Knowledge Base Article

Understanding custom code tables: why “infer from notebook” fails and when to avoid it [Linux]

Custom Code Tables allow you to generate ElastiCube data using Python and Jupyter notebooks. However, confusion often arises around how data is actually ingested and why the Infer from Notebook option can fail in real-world scenarios. This article explains how the feature works internally, why inference can be fragile, and when a file-based approach is recommended.
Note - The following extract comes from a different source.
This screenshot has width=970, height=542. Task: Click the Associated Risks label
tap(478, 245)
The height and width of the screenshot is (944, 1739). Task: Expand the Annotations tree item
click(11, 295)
Applies to: Sisense for Linux (Cloud and On-Prem)

Step-by-step guide

How custom code tables work (high-level)

When an ElastiCube build runs a Custom Code Table:

  1. Sisense executes the notebook.
  2. The notebook must return a pandas DataFrame at the end of execution.
  3. Sisense temporarily serializes that DataFrame to an internal CSV file.
  4. The CSV is ingested into the ElastiCube.
  5. The temporary file is deleted after the build completes.

Important:
Regardless of configuration, only the returned DataFrame is ingested. Displaying a DataFrame in the notebook UI does not load data into the cube.

Option 1: “Infer from Notebook” (schema inference)

What it does

  • Runs the notebook.
  • Reads the returned DataFrame.
  • Automatically infers column names and data types.
  • Saves the inferred schema to the table definition.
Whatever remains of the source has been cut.